Come dribblare un mancato accordo tra Congresso e Casa Bianca

Potrebbe accadere di nuovo. Stavolta, forse, ad opera di Fitch, l’unica delle tre maggiori agenzie ad avere un outlook “negativo” sul debito pubblico americano. Perché è vero che qui non si tratta di un’economia in preda a una vera crisi fiscale, ma d’altra parte non è rassicurante uno stato incapace di accordarsi per permettere il buon funzionamento della macchina pubblica. La verità è che quasi certamente il default negli Stati Uniti non ci sarà. Lo scenario di base è che i repubblicani si mostrino soddisfatti di un accordo “imposto” alla Casa Bianca appena in tempo per evitare conseguenze irreversibili. La solita sceneggiata che ha stancato gli elettori dei due schieramenti e che non ha impedito il boom del debito negli ultimi quindici anni.

Ammesso che ciò non accada, orde di costituzionalisti ritengono che il presidente avrebbe poteri per evitare di fallire sul debito. La Costituzione americana sarebbe chiara circa il fatto che il governo debba preservare il buon nome del dollaro e che ciò consenta al potere esecutivo di agire anche in assenza di un accordo per ripagare i debiti. Tecnicamente, poi, emettere un debito per l’esatto ammontare di un debito in scadenza non ne aumenta le dimensioni. Il punto è che ciò limiterebbe le nuove emissioni alle scadenze e non consentirebbe allo stato americano di finanziare l’ancora enorme deficit fiscale. Servirebbero drastici tagli alla spesa e/o aumenti delle imposte per fare quadrare i conti pubblici.

*CONSEGNE DELL'ESERCIZIO*:
a. Riporta fedelmente il passo del brano sul debito americano compreso tra "Ammesso che ciò" e "i conti pubblici.", estremi inclusi.
b. Riassumi in due frasi il brano sul debito pubblico americano.
c. Prosegui il brano sul debito pubblico americano dopo la sua ultima frase.

*RIGHE ESTRATTE*:
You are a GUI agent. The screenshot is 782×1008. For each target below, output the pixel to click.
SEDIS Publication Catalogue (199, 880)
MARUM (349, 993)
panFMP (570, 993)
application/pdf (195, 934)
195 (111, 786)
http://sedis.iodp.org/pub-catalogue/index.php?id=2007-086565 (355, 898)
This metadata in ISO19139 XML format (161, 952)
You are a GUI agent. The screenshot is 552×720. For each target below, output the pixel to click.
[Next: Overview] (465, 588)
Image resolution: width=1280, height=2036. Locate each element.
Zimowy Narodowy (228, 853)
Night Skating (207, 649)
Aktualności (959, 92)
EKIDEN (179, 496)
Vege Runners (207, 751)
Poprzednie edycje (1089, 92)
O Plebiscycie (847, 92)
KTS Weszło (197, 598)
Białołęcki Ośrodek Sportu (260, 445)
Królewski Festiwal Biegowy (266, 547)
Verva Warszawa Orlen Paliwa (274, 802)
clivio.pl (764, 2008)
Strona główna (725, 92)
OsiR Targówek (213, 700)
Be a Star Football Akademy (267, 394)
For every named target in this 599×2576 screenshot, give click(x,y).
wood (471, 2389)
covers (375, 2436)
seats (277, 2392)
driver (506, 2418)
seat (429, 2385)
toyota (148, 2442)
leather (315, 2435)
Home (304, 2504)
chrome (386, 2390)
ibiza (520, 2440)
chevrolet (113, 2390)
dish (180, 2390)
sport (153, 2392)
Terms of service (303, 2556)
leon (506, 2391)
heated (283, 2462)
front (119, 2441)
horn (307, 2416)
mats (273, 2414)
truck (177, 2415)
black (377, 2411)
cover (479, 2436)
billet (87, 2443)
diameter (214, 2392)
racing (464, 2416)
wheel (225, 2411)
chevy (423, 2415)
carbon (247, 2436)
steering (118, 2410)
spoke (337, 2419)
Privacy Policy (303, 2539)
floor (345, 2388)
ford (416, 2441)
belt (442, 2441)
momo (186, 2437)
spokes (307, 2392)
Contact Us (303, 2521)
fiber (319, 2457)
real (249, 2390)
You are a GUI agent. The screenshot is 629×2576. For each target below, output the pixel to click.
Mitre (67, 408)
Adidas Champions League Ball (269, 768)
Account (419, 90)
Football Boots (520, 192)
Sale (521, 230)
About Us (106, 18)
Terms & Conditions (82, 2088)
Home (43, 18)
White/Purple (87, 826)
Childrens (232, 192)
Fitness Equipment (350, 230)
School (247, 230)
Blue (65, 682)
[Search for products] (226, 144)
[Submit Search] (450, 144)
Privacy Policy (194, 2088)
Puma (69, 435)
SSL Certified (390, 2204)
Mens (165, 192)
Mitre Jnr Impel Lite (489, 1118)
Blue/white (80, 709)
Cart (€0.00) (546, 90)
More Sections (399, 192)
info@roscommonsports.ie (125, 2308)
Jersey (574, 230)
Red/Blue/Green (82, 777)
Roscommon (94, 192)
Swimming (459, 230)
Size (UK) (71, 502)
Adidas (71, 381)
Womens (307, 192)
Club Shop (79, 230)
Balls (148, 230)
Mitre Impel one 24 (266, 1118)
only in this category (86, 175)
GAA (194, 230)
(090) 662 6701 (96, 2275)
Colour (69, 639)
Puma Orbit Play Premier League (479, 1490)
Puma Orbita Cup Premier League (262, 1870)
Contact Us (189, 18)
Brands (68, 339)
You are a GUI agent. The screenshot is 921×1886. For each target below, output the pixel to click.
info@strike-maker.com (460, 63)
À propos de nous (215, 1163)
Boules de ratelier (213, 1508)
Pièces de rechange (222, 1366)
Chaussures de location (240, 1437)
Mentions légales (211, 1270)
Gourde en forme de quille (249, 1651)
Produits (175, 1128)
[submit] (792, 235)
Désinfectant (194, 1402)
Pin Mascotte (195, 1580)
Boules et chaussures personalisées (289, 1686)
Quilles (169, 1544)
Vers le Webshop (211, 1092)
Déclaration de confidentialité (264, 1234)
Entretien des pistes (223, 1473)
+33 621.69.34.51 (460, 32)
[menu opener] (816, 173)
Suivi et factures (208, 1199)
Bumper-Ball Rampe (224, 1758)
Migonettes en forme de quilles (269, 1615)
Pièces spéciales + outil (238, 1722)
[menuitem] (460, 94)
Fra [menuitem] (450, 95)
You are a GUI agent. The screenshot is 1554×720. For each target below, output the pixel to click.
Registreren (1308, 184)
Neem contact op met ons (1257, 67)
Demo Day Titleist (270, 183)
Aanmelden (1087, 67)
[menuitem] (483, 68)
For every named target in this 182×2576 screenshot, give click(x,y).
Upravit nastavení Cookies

*LE TUE RISPOSTE*:
a.
Ammesso che ciò non accada, orde di costituzionalisti ritengono che il presidente avrebbe poteri per evitare di fallire sul debito. La Costituzione americana sarebbe chiara circa il fatto che il governo debba preservare il buon nome del dollaro e che ciò consenta al potere esecutivo di agire anche in assenza di un accordo per ripagare i debiti. Tecnicamente, poi, emettere un debito per l’esatto ammontare di un debito in scadenza non ne aumenta le dimensioni. Il punto è che ciò limiterebbe le nuove emissioni alle scadenze e non consentirebbe allo stato americano di finanziare l’ancora enorme deficit fiscale. Servirebbero drastici tagli alla spesa e/o aumenti delle imposte per fare quadrare i conti pubblici.

b. Il default degli Stati Uniti quasi certamente non ci sarà, perché lo scenario di base è un accordo imposto alla Casa Bianca appena in tempo, soluzione che soddisferebbe i repubblicani. Secondo molti costituzionalisti, il presidente avrebbe comunque i poteri per evitare il fallimento emettendo debito pari a quello in scadenza, ma così non si finanzierebbe il deficit e servirebbero forti tagli alla spesa o aumenti delle imposte.

c.
L’escamotage della “truffa”

Infine, c’è la storia a metà tra il serio e il tragico della moneta di platino da 1.000 miliardi di dollari. La conierebbe il Tesoro – ma Yellen è contraria – e la consegnerebbe alla Federal Reserve in cambio di liquidità per un ammontare di pari valore (fittizio). A parte che sarebbe una trovata da far scappare anche i migranti in arrivo dal Messico, in una fase di alta inflazione tale sciocchezza finirebbe per destabilizzare i prezzi al consumo. Ce la vedete Washington a trasformarsi in una Caracas sotto Nicolas Maduro?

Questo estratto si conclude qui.